## Start Supplied records
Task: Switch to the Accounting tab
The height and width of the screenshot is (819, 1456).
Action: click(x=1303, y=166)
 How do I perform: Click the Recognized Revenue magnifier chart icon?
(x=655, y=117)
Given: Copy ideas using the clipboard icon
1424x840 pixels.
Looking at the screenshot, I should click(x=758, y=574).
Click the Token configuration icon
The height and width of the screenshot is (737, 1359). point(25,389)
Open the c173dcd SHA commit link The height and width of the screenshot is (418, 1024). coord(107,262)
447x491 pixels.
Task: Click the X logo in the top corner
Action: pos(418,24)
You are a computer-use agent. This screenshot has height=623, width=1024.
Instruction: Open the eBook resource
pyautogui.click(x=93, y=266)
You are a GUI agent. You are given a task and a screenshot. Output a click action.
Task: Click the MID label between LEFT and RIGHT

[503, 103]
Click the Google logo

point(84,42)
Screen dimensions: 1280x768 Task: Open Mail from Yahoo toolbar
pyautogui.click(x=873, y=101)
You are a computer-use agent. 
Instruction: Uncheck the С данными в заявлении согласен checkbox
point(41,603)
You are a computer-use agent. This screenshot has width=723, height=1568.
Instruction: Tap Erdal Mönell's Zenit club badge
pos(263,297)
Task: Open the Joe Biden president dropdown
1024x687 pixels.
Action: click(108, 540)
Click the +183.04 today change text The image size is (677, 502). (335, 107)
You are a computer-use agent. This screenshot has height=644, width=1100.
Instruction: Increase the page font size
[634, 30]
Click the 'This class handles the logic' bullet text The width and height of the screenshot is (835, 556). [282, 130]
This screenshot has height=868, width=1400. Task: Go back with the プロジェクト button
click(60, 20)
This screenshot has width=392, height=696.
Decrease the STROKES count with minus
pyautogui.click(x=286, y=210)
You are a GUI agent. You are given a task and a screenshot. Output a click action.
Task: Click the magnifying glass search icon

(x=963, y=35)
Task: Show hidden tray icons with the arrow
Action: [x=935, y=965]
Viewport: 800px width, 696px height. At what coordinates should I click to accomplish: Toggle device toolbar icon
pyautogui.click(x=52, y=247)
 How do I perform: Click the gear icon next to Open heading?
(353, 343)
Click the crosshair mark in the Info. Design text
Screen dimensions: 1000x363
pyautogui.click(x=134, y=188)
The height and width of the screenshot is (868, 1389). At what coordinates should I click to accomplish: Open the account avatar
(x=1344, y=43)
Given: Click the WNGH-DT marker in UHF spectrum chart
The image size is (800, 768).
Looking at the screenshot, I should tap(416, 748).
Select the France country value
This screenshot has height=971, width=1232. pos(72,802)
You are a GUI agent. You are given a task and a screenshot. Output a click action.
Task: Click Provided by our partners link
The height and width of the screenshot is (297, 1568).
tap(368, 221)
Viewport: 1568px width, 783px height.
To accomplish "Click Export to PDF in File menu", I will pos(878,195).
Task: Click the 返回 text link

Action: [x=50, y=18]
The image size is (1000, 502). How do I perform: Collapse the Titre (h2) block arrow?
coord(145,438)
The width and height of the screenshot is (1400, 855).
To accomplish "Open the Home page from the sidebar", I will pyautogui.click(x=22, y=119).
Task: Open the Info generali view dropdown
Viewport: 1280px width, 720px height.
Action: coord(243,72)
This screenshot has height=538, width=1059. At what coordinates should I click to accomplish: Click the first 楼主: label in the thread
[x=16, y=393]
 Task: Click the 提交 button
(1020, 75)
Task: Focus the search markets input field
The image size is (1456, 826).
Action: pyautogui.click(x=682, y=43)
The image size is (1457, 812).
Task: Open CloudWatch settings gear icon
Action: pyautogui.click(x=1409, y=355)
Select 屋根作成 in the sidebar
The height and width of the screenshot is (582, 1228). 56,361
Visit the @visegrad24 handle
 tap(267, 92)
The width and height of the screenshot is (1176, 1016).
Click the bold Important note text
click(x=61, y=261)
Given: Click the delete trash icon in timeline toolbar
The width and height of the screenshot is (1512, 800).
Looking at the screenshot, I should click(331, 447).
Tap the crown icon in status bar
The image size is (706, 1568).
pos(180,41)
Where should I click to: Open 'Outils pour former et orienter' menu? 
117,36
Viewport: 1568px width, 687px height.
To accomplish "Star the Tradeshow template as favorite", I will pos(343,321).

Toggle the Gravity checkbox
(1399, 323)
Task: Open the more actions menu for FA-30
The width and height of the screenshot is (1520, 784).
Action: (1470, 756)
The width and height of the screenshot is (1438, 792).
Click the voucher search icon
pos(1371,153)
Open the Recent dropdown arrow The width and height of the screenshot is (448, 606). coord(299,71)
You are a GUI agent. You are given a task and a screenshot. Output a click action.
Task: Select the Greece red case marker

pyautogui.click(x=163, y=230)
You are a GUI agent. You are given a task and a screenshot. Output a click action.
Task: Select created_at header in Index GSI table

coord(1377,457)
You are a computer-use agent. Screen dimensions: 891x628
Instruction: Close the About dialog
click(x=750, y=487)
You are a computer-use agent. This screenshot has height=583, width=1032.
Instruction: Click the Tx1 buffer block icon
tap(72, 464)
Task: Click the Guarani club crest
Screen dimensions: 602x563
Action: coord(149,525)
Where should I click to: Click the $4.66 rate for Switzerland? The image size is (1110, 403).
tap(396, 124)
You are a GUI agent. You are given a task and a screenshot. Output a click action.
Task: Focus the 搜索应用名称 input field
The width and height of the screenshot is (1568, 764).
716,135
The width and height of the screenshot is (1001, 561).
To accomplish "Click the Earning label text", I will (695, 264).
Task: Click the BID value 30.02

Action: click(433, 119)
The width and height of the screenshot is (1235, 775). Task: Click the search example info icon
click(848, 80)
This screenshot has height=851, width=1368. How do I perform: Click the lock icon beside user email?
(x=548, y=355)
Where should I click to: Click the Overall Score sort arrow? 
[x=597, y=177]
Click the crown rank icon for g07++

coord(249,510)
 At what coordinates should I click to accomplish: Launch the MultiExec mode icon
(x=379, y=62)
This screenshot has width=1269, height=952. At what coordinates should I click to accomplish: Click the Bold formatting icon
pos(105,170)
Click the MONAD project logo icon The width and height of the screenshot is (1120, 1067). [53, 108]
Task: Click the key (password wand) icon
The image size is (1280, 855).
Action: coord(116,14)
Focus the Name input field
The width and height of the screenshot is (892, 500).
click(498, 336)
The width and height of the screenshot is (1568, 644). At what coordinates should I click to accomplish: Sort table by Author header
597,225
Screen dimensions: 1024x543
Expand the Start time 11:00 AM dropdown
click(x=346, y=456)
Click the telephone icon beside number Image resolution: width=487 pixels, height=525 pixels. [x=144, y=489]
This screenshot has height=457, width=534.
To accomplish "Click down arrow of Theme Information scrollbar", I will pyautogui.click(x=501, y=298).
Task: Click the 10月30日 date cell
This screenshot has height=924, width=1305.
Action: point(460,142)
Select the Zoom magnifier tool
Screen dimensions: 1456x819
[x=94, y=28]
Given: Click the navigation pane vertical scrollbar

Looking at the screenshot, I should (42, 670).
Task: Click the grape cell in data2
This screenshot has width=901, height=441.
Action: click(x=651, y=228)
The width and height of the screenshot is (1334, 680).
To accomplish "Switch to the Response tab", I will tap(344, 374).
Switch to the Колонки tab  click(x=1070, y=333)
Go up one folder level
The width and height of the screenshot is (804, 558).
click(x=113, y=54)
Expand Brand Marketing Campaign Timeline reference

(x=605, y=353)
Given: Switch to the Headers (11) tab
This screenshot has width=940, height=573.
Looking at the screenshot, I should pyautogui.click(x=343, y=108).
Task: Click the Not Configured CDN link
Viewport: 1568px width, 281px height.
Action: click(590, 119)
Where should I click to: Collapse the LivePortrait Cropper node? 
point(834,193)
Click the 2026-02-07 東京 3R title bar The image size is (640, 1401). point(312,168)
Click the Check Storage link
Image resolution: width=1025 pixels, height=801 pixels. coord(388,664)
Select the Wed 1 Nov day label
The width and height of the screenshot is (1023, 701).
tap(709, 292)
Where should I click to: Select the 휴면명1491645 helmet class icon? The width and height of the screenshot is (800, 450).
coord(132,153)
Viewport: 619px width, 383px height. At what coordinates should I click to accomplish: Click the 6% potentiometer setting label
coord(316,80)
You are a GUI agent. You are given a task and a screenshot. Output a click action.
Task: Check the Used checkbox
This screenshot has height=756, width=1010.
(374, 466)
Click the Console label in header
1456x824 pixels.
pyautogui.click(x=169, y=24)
## End Supplied records
» **Requirement**:
Write out the lines of the data above as a numbered list, omitting blank lines, beginning at the line containing "You are a computer-use agent. Screen" and ending at the line containing "Click the telephone", both included.

» **Output of the task**:
1. You are a computer-use agent. Screen dimensions: 891x628
2. Instruction: Close the About dialog
3. click(x=750, y=487)
4. You are a computer-use agent. This screenshot has height=583, width=1032.
5. Instruction: Click the Tx1 buffer block icon
6. tap(72, 464)
7. Task: Click the Guarani club crest
8. Screen dimensions: 602x563
9. Action: coord(149,525)
10. Where should I click to: Click the $4.66 rate for Switzerland? The image size is (1110, 403).
11. tap(396, 124)
12. You are a GUI agent. You are given a task and a screenshot. Output a click action.
13. Task: Focus the 搜索应用名称 input field
14. The width and height of the screenshot is (1568, 764).
15. 716,135
16. The width and height of the screenshot is (1001, 561).
17. To accomplish "Click the Earning label text", I will (695, 264).
18. Task: Click the BID value 30.02
19. Action: click(433, 119)
20. The width and height of the screenshot is (1235, 775). Task: Click the search example info icon
21. click(848, 80)
22. This screenshot has height=851, width=1368. How do I perform: Click the lock icon beside user email?
23. (x=548, y=355)
24. Where should I click to: Click the Overall Score sort arrow? 
25. [x=597, y=177]
26. Click the crown rank icon for g07++
27. coord(249,510)
28.  At what coordinates should I click to accomplish: Launch the MultiExec mode icon
29. (x=379, y=62)
30. This screenshot has width=1269, height=952. At what coordinates should I click to accomplish: Click the Bold formatting icon
31. pos(105,170)
32. Click the MONAD project logo icon The width and height of the screenshot is (1120, 1067). [53, 108]
33. Task: Click the key (password wand) icon
34. The image size is (1280, 855).
35. Action: coord(116,14)
36. Focus the Name input field
37. The width and height of the screenshot is (892, 500).
38. click(498, 336)
39. The width and height of the screenshot is (1568, 644). At what coordinates should I click to accomplish: Sort table by Author header
40. 597,225
41. Screen dimensions: 1024x543
42. Expand the Start time 11:00 AM dropdown
43. click(x=346, y=456)
44. Click the telephone icon beside number Image resolution: width=487 pixels, height=525 pixels. [x=144, y=489]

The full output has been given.